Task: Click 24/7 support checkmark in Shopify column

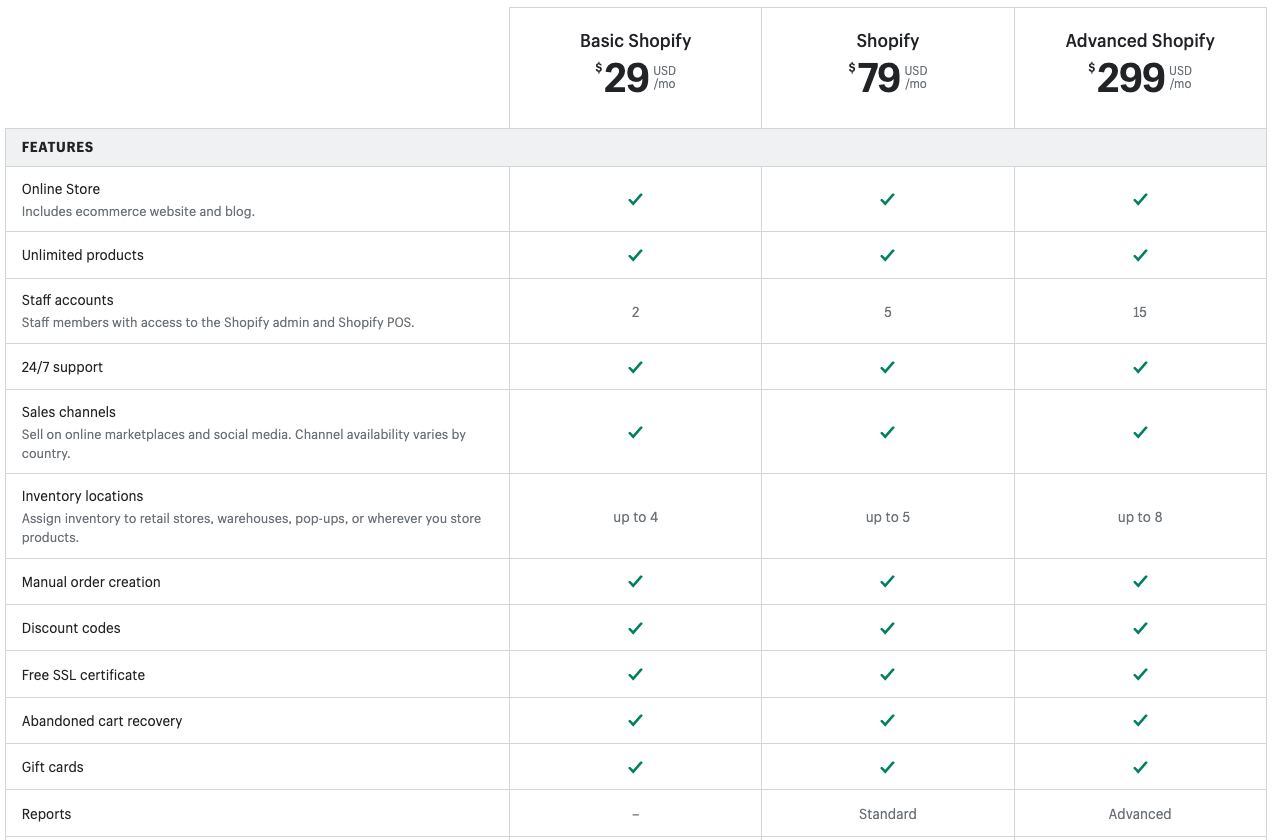Action: click(887, 367)
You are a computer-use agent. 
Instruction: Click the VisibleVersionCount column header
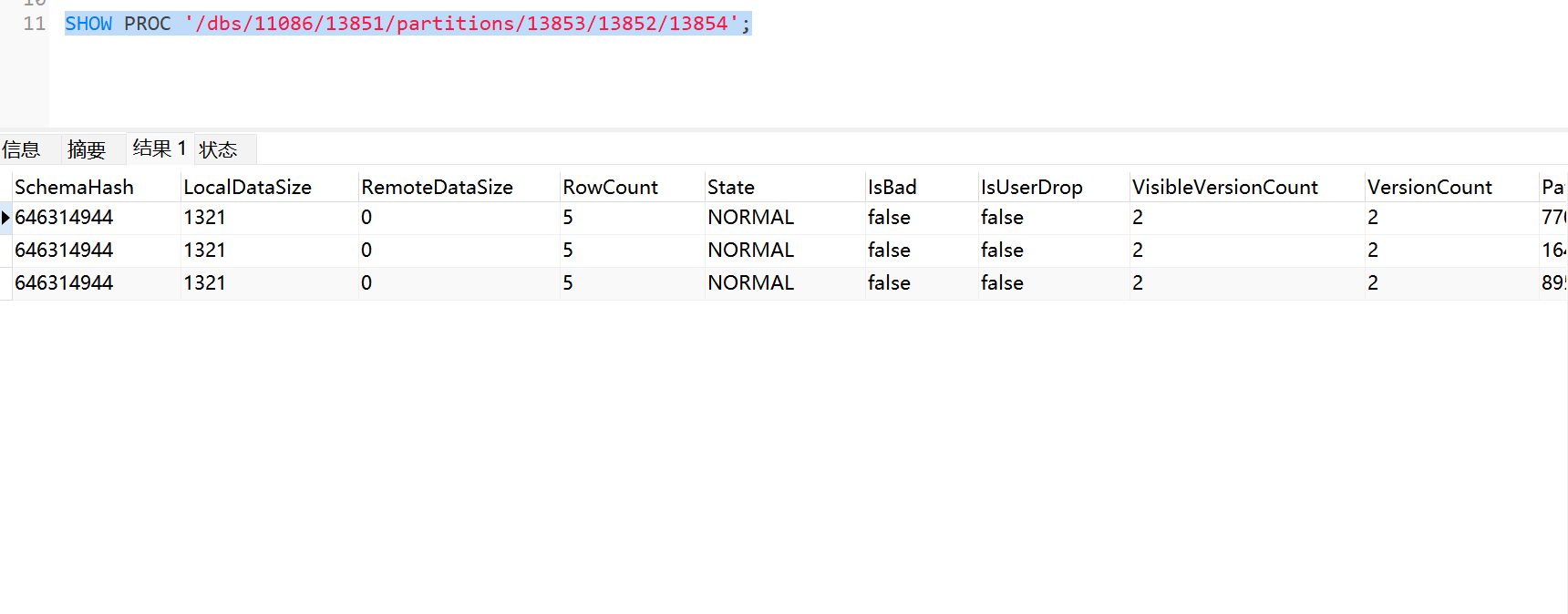(1225, 187)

━━━

Copy every line of the rows above word for word, without the pictures.

Task: Click 24/7 support checkmark in Shopify column

Action: click(887, 367)
You are a computer-use agent. 
Instruction: Click the VisibleVersionCount column header
(1225, 187)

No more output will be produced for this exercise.